You might not expect a night of animated films marking the Holocaust, but at the Jerusalem Cinematheque at 8 p.m., there will be just such a program. Ever since Art Spiegelman published his prize-winning graphic novel, Maus (and its sequel) in the ’90s, the rules for works of art dealing with the Holocaust have changed. Ari Folman’s animated documentary, Waltz with Bashir, was also notable – although it wasn’t about the Holocaust – for using a medium associated with children’s entertainment to bring a serious and tragic subject to life.
The evening will feature nine award-winning animated short films, some of which deal directly with the Holocaust while others grapple with oppression, persecution and totalitarianism without explicitly mentioning Nazism. Avi Sabag, the founder and director of the Naggar School of Photography, Media and New Music School (aka the Musrara School), will introduce this program, while Dr. Ben Baruch Blich will speak on the topic, “The Shoah Through the Eyes of Comics.”
At 6 p.m., The Cinematheque will screen Michal Ohayon’s prize-winning documentary Steal a Pencil for Me
(2007). This original and psychologically acute film tells the story of a love triangle that played out against a backdrop of war and suffering. Jacob and Manja Pollack were Jews living in Amsterdam in the early ’40s whose marriage was falling apart. Jacob met another woman, Ina, whom he loved, but then he and his wife were deported to the Westerbork camp by the Nazis, and were shocked when Ina turned up there a few months later.

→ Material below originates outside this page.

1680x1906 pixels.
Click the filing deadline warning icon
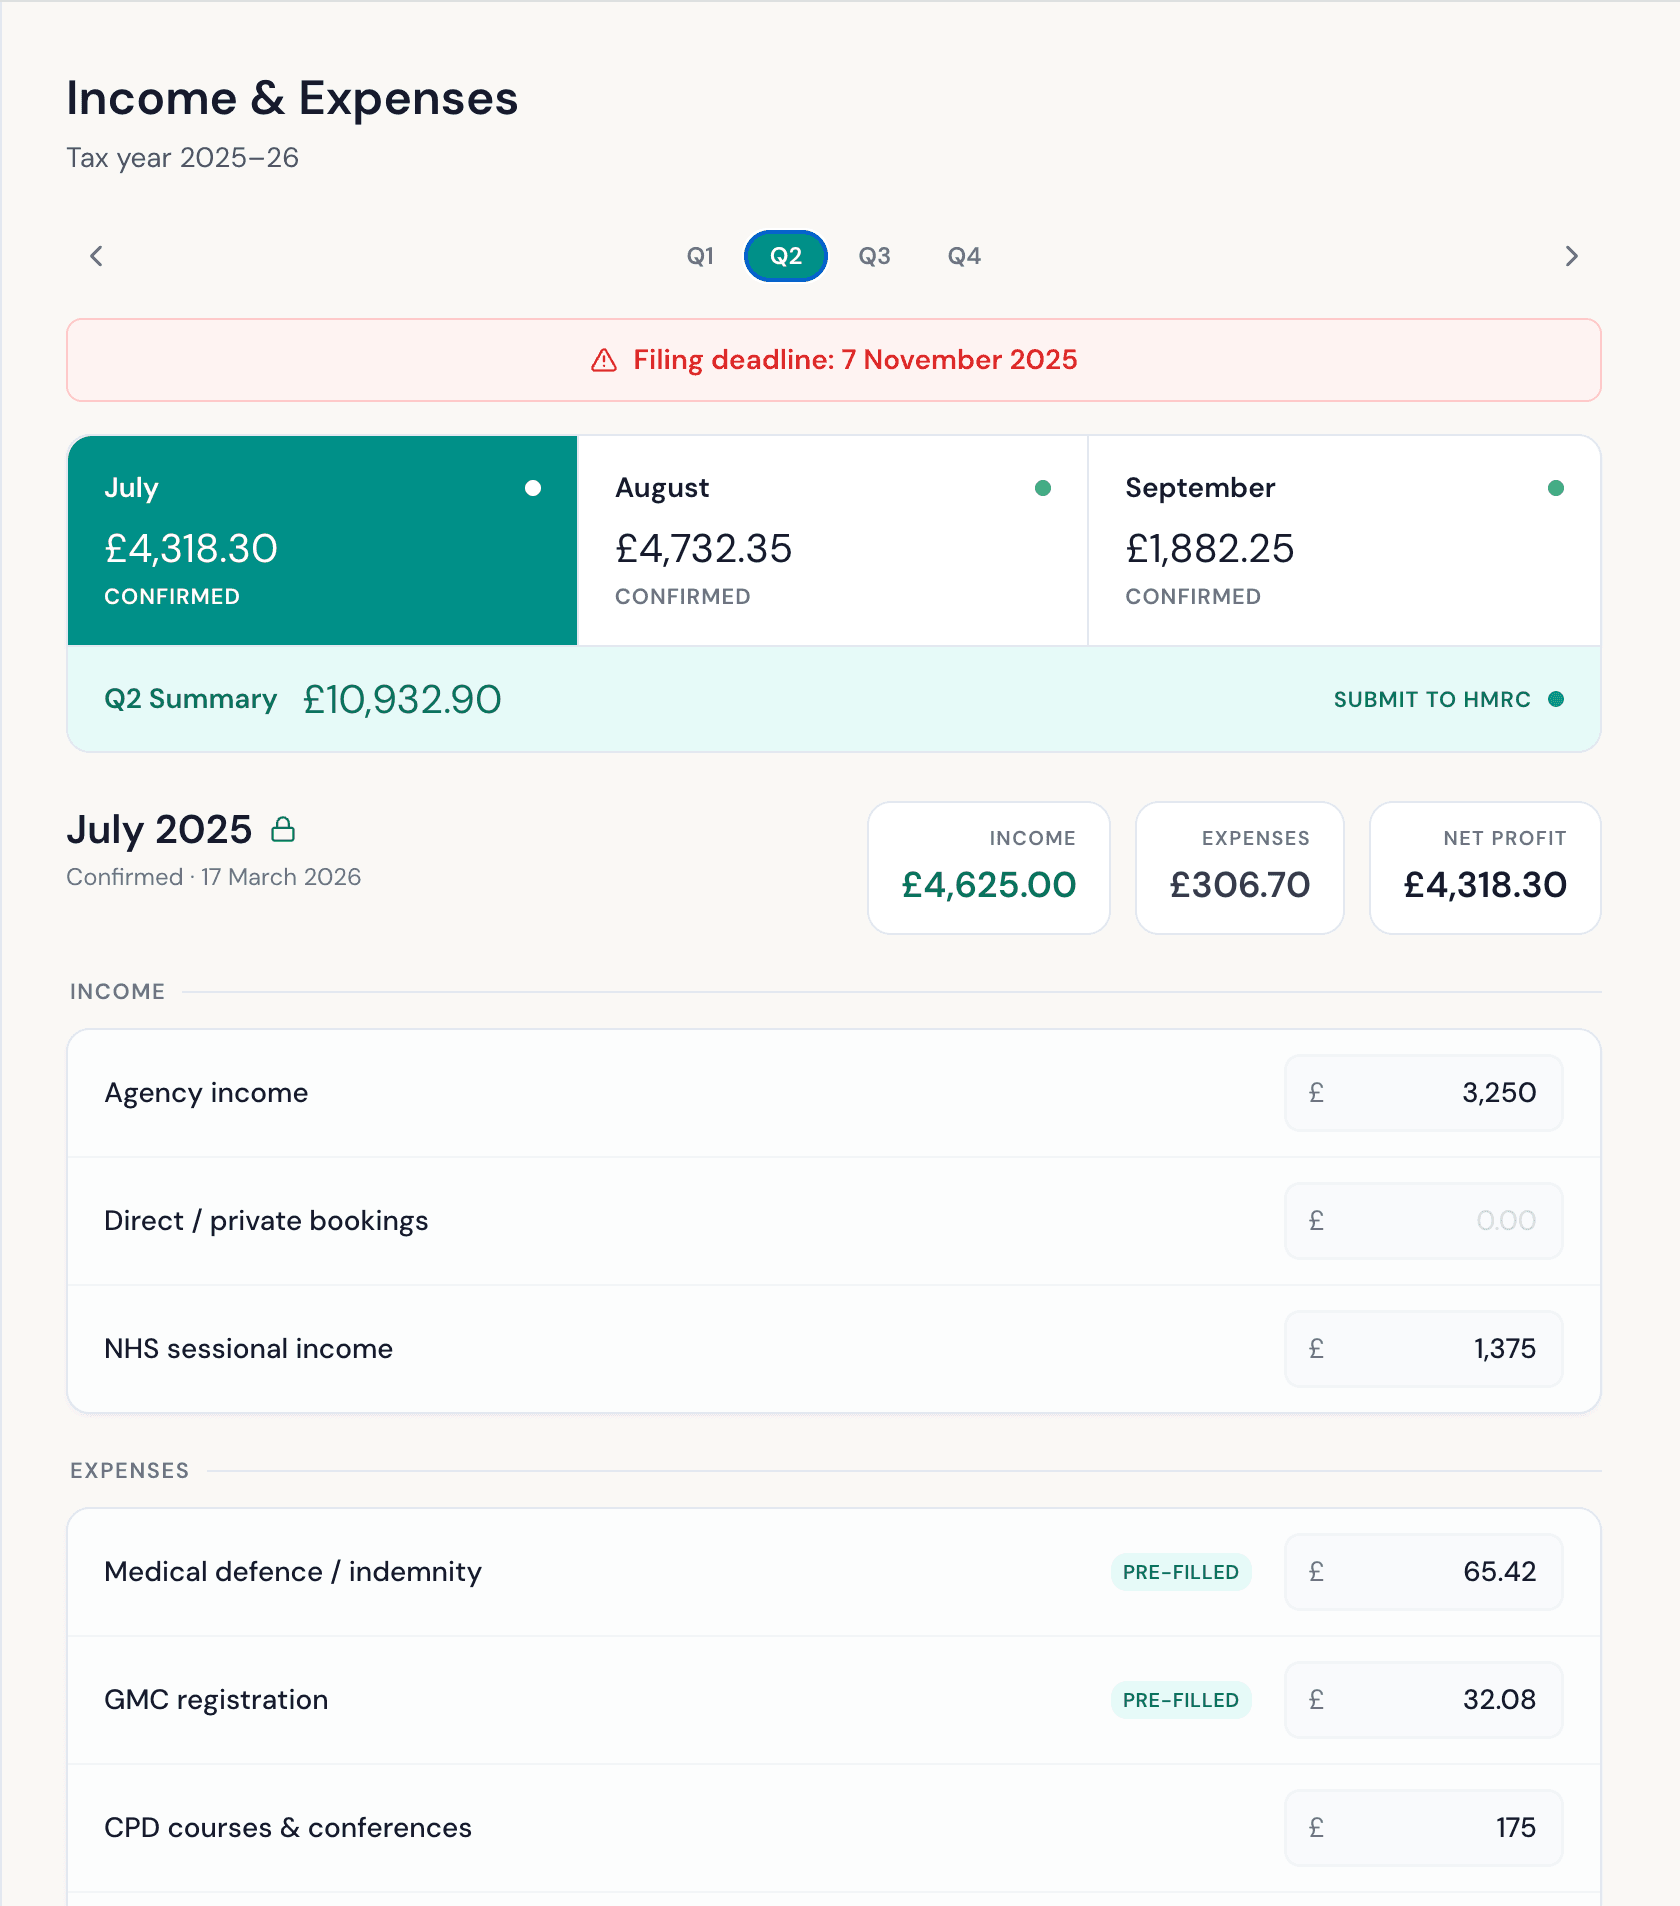[603, 360]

How Ina and Jacob carried on a clandestine love affair of sorts in that setting is the story of this film. Following the screening, there will be a discussion moderated by AMCHA, the National Israeli Center for Psychosocial Support of Survivors of the Holocaust and the Second Generation.
THE CINEMATHEQUE is also screening the recent documentary Killing Kasztner
, directed by Gaylen Ross, at 7 p.m. This extensively researched film looks at how the events of the Holocaust reverberated throughout the early days of the State of Israel. A journalist, Israel Kasztner, was assassinated in Tel Aviv in the early ’50s by a member of a fringe group because of his attempts to negotiate with the Nazis to save Hungarian Jews during the war, efforts that were seen by some as a collaboration with the German regime. Kasztner’s granddaughter, journalist Merav Michaeli, participates in the film.
Entrance is free to all of Sunday night’s Holocaust-themed programs at the Jerusalem Cinematheque.
At the Tel Aviv Cinematheque, the film Yorek
, by Yaron Gurevich, which had its premiere on Friday in the presence of such dignitaries as Professors Hanoch Lavi and Chava Tidhar, both of Kinneret College, and Rabbi Meir Lau, the chief rabbi of Tel Aviv. It tells the story of David (Yorek) Plonski, a hero of the Warsaw Ghetto and the father of Eitan Plonski, who was killed in the Yom Kippur War. It features a journey Yorek made late in life back to Poland. The film will also be screened Sunday night on Channel 10.Berlin 36
, which tells of one
of the cases in which Nazi politics marred the 1936 Olympic games, will
be shown at several venues in the coming week. Directed by Kaspar
Heidelbach, it tells how the US pressured the German government to
allow Jews to compete for Germany on their national team. The
government grudgingly allowed champion high-jumper Gretel Bergmann, a
Jew, to join the team, but fostered a rivalry between her and her
teammate, Marie Ketteler. In the end, Bergmann was not allowed to
compete, but she forged a life-long friendship with Ketteler. Berlin 36
will be screened at the Haifa Cinematheque on Saturday at 5 p.m. and on
Monday at 9:30 p.m.; the Tel Aviv Cinematheque on Sunday at 5 p.m. and
7 p.m., the Jerusalem Cinematheque on Monday at 9:30 p.m.; and the
Jerusalem Theater on Tuesday at 7 p.m.